India has expressed its deepest condolences over the demise of China‘s former President Jiang Zemin, the first Chinese head of state to visit New Delhi in 1996 since the two countries established diplomatic relations in 1950. Jiang, who was the President from 1993-2003, died due to leukemia and multiple organ failure in Shanghai at the age of 96, it was officially announced here on Wednesday.
The Indian Embassy in Beijing has expressed its deepest condolences over the passing of former President of the People’s Republic of China, Jiang Zemin, it said in a post on its official social media account on Weibo on Wednesday.
Jiang was China’s first head of state to have visited India in 1996 heralding a new era of constructive cooperation between the two countries by signing a crucial agreement to reduce the tensions along their disputed border. The announcement of Jiang’s death was made by the top organs of the ruling Central Committee of the Communist Party of China (CPC) for which he was the leading light for over two decades.
His death comes as China sees some of its most serious protests since the 1989 Tiananmen Square pro-democracy protests, with many demonstrating against harsh Covid restrictions in the country. A funeral committee headed by President Xi Jinping has been formed and the date for the state funeral is yet to be announced.
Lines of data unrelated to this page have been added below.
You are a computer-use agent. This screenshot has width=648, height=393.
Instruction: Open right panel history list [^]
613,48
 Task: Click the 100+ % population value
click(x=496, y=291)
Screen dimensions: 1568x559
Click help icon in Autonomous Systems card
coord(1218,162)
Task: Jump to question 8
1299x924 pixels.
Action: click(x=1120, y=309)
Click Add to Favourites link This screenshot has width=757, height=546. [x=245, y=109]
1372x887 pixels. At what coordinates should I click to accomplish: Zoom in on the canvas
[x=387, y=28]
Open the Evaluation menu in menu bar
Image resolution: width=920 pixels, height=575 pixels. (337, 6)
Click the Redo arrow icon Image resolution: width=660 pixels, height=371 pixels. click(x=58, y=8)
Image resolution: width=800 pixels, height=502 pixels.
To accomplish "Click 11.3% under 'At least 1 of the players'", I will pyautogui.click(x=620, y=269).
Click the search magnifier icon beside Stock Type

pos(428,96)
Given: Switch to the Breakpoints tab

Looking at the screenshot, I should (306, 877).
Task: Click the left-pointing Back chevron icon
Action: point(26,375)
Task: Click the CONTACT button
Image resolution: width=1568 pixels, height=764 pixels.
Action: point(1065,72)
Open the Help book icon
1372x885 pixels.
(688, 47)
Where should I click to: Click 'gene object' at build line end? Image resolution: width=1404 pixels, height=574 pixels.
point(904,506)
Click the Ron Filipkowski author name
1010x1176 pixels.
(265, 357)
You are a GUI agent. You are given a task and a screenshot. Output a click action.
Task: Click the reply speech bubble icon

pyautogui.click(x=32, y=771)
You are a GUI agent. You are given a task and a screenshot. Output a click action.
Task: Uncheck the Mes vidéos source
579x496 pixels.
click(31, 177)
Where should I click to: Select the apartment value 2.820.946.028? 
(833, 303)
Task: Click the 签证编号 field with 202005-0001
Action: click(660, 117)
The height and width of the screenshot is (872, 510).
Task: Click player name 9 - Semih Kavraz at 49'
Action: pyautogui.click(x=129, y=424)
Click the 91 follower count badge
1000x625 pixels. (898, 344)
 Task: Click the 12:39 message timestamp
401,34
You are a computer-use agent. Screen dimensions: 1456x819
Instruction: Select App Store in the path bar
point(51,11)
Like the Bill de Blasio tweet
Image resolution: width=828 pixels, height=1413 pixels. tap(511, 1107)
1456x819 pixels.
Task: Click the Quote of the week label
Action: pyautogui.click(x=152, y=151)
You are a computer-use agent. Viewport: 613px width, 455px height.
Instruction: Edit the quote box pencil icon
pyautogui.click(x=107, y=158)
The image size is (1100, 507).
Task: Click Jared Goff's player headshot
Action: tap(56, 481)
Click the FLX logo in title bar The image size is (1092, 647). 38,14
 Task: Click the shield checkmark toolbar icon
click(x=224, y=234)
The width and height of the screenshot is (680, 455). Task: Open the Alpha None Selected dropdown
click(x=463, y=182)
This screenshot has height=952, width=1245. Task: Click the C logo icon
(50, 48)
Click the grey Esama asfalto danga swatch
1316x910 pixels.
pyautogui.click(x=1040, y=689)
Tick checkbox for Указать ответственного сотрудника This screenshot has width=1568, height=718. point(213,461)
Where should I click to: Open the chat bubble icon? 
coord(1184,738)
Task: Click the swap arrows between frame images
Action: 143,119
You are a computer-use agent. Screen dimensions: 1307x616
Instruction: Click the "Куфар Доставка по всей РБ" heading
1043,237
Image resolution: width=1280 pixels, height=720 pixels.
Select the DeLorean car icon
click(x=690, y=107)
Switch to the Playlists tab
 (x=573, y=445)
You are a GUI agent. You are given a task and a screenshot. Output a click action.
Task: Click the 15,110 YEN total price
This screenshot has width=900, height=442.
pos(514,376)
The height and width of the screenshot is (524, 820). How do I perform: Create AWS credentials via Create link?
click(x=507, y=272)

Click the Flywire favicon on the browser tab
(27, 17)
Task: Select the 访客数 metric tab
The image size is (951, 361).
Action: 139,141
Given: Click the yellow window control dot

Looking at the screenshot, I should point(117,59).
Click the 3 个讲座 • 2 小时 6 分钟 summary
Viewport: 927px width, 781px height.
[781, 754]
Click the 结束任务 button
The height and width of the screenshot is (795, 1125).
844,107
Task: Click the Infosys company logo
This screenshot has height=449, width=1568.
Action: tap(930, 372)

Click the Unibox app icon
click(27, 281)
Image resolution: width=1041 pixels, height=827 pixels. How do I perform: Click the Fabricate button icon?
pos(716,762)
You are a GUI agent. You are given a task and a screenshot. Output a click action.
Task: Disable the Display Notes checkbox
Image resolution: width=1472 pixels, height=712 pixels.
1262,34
While Jiang was widely acclaimed for his leadership post Mao Zedong and Deng Xiaoping, the two iconic leaders of the CPC, Jiang was credited with leading China out of isolation from the ignominy of the Chinese military crushing the Tiananmen Square pro-democracy protests.
He was also credited for putting China on a sustained path of economic development laying the foundation to emerge as the second largest economy of the world. From India’s point of view, Jiang was the first Chinese President to have visited New Delhi during which the two countries signed a comprehensive agreement in 1996 to restore peace at the Line of Actual Control (LAC), the theatre of 1962 war after which ties between the two Asian giants went into a freeze.
The four agreements signed during Jiang’s visit included the one on Confidence Building Measures (CBMs) in the Military Field along the LAC covering adoption of concrete measures between the two militaries to enhance exchanges and to promote cooperation and trust.
Besides the agreement to restore peace at the borders, his visit sent a strong signal for constructive cooperation with India, notwithstanding Beijing’s close all-weather ties with Pakistan, taking forward the thaw in the frosty ties which began with the former Prime Minister Rajiv Gandhi’s visit to Beijing in 1988.